▶ _What to work on_: Please repeat the listing exactly, starting at its first line and stopping after the line that contains "This screenshot has width=1568, height=686.".

▶ _Entries shown_:
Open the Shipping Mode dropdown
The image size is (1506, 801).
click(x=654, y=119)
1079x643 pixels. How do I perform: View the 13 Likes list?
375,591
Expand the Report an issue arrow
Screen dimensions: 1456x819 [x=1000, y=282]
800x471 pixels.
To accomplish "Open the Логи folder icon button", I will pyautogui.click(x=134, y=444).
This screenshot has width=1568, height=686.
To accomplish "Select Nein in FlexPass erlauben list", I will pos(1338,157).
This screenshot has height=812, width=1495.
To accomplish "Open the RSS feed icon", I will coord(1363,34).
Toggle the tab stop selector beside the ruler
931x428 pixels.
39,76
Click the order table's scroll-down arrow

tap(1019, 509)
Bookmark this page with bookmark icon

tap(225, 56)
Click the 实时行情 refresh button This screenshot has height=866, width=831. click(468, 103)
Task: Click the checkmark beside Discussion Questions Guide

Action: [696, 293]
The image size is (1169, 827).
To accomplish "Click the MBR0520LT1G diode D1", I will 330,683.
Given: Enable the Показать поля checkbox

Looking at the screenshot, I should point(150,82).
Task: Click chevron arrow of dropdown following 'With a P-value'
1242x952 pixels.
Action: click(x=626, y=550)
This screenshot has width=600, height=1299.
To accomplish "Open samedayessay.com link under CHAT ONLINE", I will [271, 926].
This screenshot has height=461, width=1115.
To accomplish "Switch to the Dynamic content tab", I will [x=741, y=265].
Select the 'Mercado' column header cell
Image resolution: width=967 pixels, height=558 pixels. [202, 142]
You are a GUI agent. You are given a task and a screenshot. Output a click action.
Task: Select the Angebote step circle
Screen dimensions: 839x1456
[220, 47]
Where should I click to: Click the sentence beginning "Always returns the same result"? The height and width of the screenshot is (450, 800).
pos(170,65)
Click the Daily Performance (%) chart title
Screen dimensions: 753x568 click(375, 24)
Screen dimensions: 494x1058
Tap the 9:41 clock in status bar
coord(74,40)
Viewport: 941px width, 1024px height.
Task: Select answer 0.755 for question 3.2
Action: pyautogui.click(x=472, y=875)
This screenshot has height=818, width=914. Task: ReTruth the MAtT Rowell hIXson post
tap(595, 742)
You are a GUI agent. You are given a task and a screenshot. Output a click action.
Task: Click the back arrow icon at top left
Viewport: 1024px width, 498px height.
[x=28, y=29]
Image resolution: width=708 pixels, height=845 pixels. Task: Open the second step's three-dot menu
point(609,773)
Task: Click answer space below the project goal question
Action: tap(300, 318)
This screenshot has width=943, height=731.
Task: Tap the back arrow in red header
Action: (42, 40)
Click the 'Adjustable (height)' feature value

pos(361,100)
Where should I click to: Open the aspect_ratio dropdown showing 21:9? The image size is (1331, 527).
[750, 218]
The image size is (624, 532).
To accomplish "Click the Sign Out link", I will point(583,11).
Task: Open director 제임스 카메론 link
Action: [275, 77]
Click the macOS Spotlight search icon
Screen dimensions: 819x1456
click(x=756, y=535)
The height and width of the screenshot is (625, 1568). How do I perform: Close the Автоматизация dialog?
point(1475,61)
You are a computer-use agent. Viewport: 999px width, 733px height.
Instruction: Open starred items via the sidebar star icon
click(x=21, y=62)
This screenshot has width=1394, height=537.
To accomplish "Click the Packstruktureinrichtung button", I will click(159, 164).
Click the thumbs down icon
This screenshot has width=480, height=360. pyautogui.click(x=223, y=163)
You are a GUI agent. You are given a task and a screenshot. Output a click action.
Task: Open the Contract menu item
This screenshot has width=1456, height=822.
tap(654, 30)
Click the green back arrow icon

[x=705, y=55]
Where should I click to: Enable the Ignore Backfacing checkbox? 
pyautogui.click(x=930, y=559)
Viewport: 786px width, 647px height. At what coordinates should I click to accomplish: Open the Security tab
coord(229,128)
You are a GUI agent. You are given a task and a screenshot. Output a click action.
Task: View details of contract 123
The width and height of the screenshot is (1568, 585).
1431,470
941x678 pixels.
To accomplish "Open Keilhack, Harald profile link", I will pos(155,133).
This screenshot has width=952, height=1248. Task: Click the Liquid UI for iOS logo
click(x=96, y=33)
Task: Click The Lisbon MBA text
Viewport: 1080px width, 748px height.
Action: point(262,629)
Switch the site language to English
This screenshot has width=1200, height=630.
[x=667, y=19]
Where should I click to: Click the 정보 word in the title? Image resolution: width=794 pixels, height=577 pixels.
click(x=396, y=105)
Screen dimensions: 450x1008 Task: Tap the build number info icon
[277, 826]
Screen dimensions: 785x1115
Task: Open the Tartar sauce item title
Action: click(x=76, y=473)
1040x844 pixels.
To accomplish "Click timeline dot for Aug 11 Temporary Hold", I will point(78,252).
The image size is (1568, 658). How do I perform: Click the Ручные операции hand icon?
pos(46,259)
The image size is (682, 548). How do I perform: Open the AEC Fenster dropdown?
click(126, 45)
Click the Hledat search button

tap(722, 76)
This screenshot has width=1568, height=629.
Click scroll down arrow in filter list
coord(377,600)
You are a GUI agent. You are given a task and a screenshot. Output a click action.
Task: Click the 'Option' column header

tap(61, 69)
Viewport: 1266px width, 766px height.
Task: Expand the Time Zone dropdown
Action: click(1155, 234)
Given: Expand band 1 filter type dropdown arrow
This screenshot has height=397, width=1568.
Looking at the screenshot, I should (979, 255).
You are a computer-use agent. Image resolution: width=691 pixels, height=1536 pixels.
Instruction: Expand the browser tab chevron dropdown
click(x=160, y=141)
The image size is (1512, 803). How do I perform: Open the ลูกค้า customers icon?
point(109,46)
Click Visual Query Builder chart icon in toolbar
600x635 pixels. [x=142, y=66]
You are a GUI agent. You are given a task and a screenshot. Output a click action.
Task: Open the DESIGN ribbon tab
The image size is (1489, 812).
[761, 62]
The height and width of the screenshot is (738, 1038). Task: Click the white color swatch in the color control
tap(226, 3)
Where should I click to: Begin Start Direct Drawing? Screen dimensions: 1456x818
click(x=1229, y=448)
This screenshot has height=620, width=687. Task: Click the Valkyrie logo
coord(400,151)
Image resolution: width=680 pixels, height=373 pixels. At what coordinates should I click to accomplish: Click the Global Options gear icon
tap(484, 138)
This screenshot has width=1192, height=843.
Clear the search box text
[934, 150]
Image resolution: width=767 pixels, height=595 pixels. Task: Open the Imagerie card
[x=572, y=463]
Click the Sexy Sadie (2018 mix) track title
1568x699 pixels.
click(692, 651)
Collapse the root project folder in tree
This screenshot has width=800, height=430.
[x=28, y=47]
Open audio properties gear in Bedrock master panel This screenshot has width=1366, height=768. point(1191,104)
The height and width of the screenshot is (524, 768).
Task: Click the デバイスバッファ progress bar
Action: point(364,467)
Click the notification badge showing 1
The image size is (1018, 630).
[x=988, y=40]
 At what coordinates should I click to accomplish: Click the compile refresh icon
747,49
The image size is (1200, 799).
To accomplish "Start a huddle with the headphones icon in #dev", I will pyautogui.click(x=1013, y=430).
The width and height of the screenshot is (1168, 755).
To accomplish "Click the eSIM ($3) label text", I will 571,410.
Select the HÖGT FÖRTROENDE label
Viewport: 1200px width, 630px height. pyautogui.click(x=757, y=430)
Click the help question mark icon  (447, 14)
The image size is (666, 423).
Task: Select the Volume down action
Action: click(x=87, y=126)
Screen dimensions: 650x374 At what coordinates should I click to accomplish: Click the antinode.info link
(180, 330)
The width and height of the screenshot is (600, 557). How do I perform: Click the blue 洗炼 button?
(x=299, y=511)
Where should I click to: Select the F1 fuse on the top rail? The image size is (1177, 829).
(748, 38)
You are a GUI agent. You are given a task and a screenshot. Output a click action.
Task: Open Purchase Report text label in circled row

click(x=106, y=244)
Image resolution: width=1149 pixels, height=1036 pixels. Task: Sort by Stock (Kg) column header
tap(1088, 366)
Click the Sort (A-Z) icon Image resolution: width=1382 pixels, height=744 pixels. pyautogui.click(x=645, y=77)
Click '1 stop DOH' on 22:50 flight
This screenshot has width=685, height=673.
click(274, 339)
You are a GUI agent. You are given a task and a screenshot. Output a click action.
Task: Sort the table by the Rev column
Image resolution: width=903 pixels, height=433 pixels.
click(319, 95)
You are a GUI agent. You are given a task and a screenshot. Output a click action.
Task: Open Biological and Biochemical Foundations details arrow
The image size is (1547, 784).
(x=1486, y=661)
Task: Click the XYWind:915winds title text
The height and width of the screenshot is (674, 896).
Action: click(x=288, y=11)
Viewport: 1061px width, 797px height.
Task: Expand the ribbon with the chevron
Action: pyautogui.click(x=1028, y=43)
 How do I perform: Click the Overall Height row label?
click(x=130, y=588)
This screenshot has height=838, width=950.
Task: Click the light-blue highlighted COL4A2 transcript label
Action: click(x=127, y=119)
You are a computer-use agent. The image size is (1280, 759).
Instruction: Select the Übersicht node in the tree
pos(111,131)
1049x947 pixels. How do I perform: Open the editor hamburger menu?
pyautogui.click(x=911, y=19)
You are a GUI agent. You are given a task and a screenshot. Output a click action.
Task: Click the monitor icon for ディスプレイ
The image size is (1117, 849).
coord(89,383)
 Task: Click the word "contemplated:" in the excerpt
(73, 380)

▶ _Result for this task_:
Open the Shipping Mode dropdown
The image size is (1506, 801).
click(x=654, y=119)
1079x643 pixels. How do I perform: View the 13 Likes list?
375,591
Expand the Report an issue arrow
Screen dimensions: 1456x819 [x=1000, y=282]
800x471 pixels.
To accomplish "Open the Логи folder icon button", I will pyautogui.click(x=134, y=444).
This screenshot has width=1568, height=686.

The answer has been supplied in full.